Enhanced synthesis of S-adenosyl-L-methionine through Combinatorial
metabolic engineering and Bayesian optimization in Saccharomyces
cerevisiae
Abstract
S-adenosyl-L-methionine (SAM) is a substrate for many enzyme-catalyzed
reactions and provides methyl groups in numerous biological
methylations, and thus has vast applications in the medical field.

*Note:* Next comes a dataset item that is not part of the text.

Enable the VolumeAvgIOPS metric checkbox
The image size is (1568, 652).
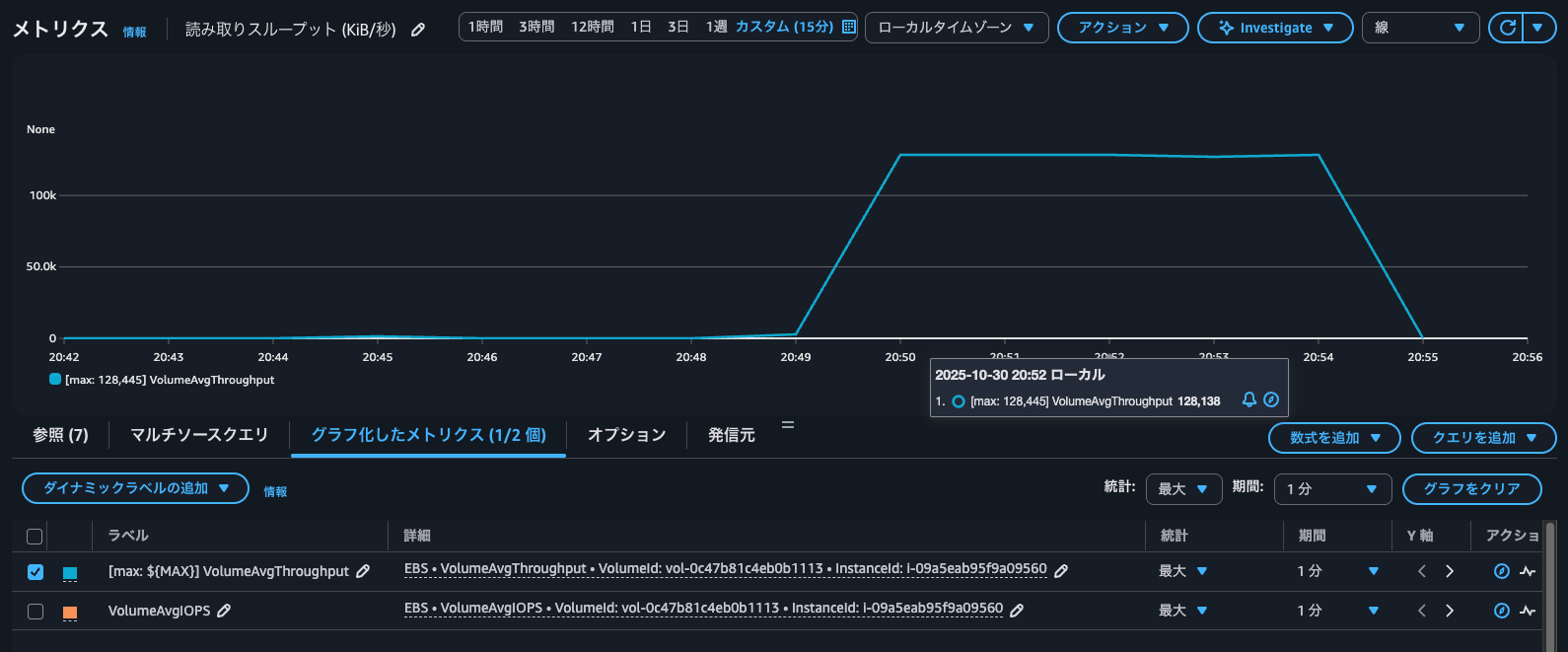click(x=36, y=612)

Saccharomyces cerevisiae has been engineered as a platform with
significant potential for producing SAM, although the current production
has room for improvement. To surpass the restriction, a series of
metabolic engineering strategies were employed to enhance the synthesis
of SAM in this study. These strategies included enhancing SAM synthesis
by overexpression of SAM2, met6, and str2, increasing ATP
supply by integration of adkI and PYC, and down-regulating
SAM metabolism by disrupting erg4 and erg6 and replacing
the original promoter of CYS4 with a weaker promoter. After
combinatorial metabolic engineering, Bayesian optimization was conducted
on the obtained strain C262P6 to optimize the fermentation medium. A
final yield of 2972.8 mg/L at 36 h with 29.7% of the L-Met conversion
rate in the shake flask was achieved, which was 26.3 times higher than
that of its parent strain and the highest reported production in the
shake flask to date. This paper establishes a feasible foundation for
the construction of SAM-produced strains using metabolic engineering
strategies and demonstrates the effectiveness of Bayesian optimization
in optimizing fermentation medium to enhance the generation of SAM.